Killers, murderers, terrorists, drug lords. Who cares if they are faced with death, right? These are the arguments of many pro-death penalty advocates who highlight the guilt of the convicted and the serious nature of their crime. But what if you couldn’t be sure?
What if the death penalty wasn’t only reserved for the “worst of the worst”? Or, what if innocent people were tortured to confess to a crime they didn’t commit?
The death penalty is cruel, inhuman and degrading and Amnesty opposes the death penalty at all times – regardless of who is accused, the crime, guilt or innocence or method of execution. Here’s are five reasons we must challenge the notion of “an eye for an eye”.
1. You can’t take it back
The death penalty is irreversible. Absolute judgments may lead to people paying for crimes they did not commit. Texas man Cameron Todd Willingham was executed in Texas in 2004 for allegedly setting a fire that killed his three daughters. Following his execution, further evidence revealed that Willingham did not set the fire that caused their deaths. But it came too late.
2. It doesn’t deter criminals
There is no credible evidence that the death penalty deters crime more effectively than a prison term. In fact, evidence startlingly reveals the opposite. Twenty seven years after abolishing the death penalty, Canada saw a 44 per cent drop in murders across the country. And it wasn’t alone.
Twenty seven years after abolishing the death penalty, Canada saw a 44 per cent drop in murders across the country.
3. There’s no ‘humane’ way to kill
The 2006 execution of Angel Nieves Diaz, by a so-called ‘humane’ lethal injection, took 34 minutes and required two doses. Other brutal methods of execution used around the world include hanging, shooting and beheading. The nature of these deaths only continues to perpetuate the cycle of violence and does not alleviate the pain already suffered by the victims’ family.

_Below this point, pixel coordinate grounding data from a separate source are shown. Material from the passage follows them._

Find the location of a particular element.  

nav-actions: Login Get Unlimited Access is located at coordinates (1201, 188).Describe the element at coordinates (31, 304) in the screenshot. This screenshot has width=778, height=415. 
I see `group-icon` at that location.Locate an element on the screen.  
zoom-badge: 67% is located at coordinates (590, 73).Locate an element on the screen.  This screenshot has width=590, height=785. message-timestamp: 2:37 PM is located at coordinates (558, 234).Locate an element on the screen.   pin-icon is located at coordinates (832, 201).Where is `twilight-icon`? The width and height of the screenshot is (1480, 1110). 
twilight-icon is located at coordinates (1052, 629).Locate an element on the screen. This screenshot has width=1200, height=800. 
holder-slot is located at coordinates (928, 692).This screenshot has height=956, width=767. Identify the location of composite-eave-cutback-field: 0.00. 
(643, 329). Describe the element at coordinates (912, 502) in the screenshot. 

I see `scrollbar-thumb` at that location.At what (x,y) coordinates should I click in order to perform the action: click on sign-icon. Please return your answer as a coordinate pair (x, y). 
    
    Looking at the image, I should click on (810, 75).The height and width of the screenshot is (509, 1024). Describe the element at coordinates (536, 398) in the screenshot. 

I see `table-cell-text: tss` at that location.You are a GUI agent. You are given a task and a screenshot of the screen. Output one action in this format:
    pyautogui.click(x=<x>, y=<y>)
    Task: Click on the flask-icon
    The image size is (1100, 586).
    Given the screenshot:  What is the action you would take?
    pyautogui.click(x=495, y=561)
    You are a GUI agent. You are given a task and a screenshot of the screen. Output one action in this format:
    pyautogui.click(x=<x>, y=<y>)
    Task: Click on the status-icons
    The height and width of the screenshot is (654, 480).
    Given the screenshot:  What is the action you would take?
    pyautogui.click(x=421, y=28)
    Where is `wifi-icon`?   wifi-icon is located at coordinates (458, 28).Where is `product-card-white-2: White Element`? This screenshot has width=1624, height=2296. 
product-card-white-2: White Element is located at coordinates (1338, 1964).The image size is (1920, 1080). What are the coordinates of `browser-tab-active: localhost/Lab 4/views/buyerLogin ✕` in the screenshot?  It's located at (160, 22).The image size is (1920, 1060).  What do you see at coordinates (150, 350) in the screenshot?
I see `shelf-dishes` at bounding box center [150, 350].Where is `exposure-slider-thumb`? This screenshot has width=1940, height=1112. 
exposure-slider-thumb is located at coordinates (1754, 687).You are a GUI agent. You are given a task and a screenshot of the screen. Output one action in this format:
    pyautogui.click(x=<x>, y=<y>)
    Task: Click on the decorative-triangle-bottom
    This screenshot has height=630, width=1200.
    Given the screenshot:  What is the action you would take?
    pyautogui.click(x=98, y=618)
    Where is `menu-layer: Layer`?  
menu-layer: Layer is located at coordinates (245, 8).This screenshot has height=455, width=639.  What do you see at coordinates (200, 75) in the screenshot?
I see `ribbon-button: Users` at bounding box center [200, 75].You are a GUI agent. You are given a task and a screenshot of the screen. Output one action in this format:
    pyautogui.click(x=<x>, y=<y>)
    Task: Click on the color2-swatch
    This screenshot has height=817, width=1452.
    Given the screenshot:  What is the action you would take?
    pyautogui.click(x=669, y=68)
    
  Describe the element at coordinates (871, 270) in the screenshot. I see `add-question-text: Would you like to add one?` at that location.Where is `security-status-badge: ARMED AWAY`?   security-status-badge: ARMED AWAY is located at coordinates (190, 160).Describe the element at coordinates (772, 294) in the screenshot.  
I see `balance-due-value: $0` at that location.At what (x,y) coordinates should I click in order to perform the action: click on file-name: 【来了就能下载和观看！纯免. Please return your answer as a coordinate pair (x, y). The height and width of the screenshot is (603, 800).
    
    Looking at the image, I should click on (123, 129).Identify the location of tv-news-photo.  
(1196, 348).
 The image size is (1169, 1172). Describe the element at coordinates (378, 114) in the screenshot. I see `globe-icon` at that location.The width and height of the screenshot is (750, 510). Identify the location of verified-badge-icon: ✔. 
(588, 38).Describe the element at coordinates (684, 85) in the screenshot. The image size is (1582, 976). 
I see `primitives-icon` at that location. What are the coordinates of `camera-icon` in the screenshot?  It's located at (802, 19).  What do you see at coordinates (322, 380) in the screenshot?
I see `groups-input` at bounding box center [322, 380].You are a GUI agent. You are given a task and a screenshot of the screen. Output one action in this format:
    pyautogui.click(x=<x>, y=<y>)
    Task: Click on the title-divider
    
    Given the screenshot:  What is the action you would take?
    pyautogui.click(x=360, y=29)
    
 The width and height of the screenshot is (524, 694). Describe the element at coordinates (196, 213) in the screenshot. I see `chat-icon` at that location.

4. It makes a public spectacle of an individual’s death
Executions are often undertaken in an extremely public manner, with public hangings in Iran or live broadcasts of lethal injections in the US. According to UN human rights experts, executions in public serve no legitimate purpose and only increase the cruel, inhuman and degrading nature of this punishment.
“All executions violate the right to life. Those carried out publicly are a gross affront to human dignity which cannot be tolerated,” said Hassiba Hadj Sahraoui, Amnesty International’s Deputy Director for the Middle East and North Africa.
“All executions violate the right to life. Those carried out publicly are a gross affront to human dignity which cannot be tolerated.”
Hassiba Hadj Sahraoui
5. The death penalty is disappearing
While executions spiked in 2015, they were counterbalanced by a spate of abolitions. Four countries abolished the death penalty for all crimes – the highest number to do so in the space of one year for almost a decade. These developments are a clear indication that the trend towards abolition remains strong.
Today, 103 countries have turned their backs on the death penalty for good.Those that continue to execute are a tiny minority standing against a wave of opposition.
There are countless arguments for and against the death penalty. In an imperfect world where we can never be sure we have ever got the “worst of the worst” is it ever justified to take a life?
World Day Against the Death Penalty 2016 stats
- 140 countries worldwide – more than two-thirds – are abolitionist in law or practice
- 103 countries have abolished the death penalty for all crimes
- 58 countries retain the death penalty in law
- 25 countries carried out executions in 2015
- The five top executioners in 2015 were China, Iran, Pakistan, Saudi Arabia, and the USA.